Elle arrive sur Boylston Street avec le sourire. Un sourire après une course pleine de maîtrise. Sharon Lokedi s’impose en 2h18’51, signant un back-to-back historique. Derrière, Loice Chemnung prend la 2e place et Mary Ngugi-Cooper complète un podium 100% kényan.
À noter la très belle performance de l’Américaine Jess McClain, qui signe la meilleure performance US de l’histoire à Boston.
Classement Femmes
1. Sharon Lokedi (Kenya) 2h18’51
2. Loice Chemnung (Kenya) 2h19’35
3. Mary Ngugi-Cooper (Kenya) 2h20’07
4. Mercy Chelangat (Kenya) 2h20’30
5. Jess McClain (États-Unis) 2h20’49
6. Irine Cheptai (Kenya) 2h20’54
7. Workenesh Edesa (Éthiopie) 2h21’52
8. Annie Frisbie (États-Unis) 2h22’00
9. Emily Sisson (États-Unis) 2h22’39
10. Carrie Ellwood (États-Unis) 2h22’53
11. Bedatu Hirpa (Éthiopie) 2h23’58
12. Dakotah Popehn (États-Unis) 2h24’04
13. Elena Hayday (États-Unis) 2h24’45
14. Kodi Kleven (États-Unis) 2h24’48
15. Amanda Vestri (États-Unis) 2h24’49
16. Isobel Batt-Doyle (Australie) 2h25’06
| Les Américains au rendez-vous
Et puis il faut parler des Américains. Parce qu’à Boston, forcément, on les attend. C’est leur monument, leur marathon le plus prestigieux, leur rendez-vous le plus chargé d’histoire, celui où il faut être quand on veut compter sur la scène mondiale. Et cette année, avec l’un des plateaux les plus relevés de l’histoire de la course, ils n’ont pas déçu. Chez les hommes, Zouhair Talbi termine 5e en 2h03’45, meilleure performance jamais réalisée par un Américain, juste devant Charles Hicks, 7e en 2h04’35, lui aussi sous l’ancienne marque de référence américaine. Et à seulement 24 ans, pour son deuxième marathon en carrière… C’est juste exceptionnel. Mais ce n’est pas fini. Derrière, la densité est folle : Clayton Young en 2h05’41, Ryan Ford en 2h05’46, Joe Klecker en 2h05’56. On a donc cinq Américains sous les 2h06 sur un marathon comme Boston, c’est du jamais vu.

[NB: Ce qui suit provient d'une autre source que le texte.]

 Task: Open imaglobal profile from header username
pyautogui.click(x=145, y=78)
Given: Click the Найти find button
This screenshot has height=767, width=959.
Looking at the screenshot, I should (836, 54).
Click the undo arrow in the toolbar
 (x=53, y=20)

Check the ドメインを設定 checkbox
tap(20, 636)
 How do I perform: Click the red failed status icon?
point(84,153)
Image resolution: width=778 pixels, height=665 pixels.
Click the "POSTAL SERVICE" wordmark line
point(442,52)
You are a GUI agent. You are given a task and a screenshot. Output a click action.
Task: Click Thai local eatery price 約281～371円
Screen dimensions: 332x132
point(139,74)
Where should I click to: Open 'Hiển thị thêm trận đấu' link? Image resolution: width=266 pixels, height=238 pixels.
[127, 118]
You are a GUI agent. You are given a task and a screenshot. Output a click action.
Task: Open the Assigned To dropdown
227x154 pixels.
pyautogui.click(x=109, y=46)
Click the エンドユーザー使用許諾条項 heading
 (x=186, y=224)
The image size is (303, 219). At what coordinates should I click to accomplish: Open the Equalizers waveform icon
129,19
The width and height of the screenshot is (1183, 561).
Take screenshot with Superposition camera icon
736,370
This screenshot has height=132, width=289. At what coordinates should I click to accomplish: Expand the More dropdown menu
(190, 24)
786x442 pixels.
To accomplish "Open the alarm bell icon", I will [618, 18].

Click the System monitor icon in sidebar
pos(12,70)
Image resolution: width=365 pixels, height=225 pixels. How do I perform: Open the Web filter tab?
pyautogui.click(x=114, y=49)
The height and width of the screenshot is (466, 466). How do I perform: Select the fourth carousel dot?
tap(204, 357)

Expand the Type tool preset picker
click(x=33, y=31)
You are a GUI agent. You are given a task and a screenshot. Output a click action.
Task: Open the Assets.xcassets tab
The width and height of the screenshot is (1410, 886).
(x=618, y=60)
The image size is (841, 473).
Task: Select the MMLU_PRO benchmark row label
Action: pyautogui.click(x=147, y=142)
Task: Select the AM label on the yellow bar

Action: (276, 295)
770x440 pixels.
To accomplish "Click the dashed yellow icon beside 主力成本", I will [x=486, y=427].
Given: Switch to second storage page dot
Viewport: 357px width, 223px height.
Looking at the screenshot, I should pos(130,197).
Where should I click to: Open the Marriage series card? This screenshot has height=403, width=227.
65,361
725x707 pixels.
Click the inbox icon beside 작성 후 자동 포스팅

Chez les femmes, Jess McClain a été exceptionnelle, elle finit 5e en 2h20’49, meilleure Américaine du jour et nouvelle référence US à Boston, devant Annie Frisbie (2h22’00), Emily Sisson (2h22’39) et Carrie Ellwood (2h22’53), toutes dans le top 10. Ce que montre Boston cette année, c’est que le marathon américain n’est plus seulement porté par quelques têtes d’affiche comme Conner Mantz ou Clayton Young. Il y a désormais du monde, beaucoup de monde… Une profondeur de banc, une densité qui grimpe d’année en année. Et à l’approche des Jeux de Los Angeles 2028, sur leur sol, cette concurrence-là promet une bagarre absolument passionnante pour aller chercher les trois places sur la ligne de départ olympique. La sélection américaine aura lieu lors d’un marathon organisé par USA Track & Field où les trois premiers de la course auront leur ticket pour les Jeux.

Ce Marathon de Boston 2026 restera comme une édition exceptionnelle. Un record du parcours chez les hommes qui confirme la place de John Korir parmi les meilleurs marathoniens de l’histoire. Un doublé historique avec deux vainqueurs qui conservent leur titre. Une densité impressionnante, avec 13 hommes sous 2h06 et 10 femmes sous 2h23. Mais au-delà des chiffres, il y a toujours cette même chose. Cette émotion. Boston, c’est une course qui se mérite. Qui se comprend avec le temps. Qui se vit intensément, du premier mile à Hopkinton jusqu’à la ligne d’arrivée à Boylston Street. Et cette année encore, elle nous a rappelé pourquoi elle reste… le marathon des marathons.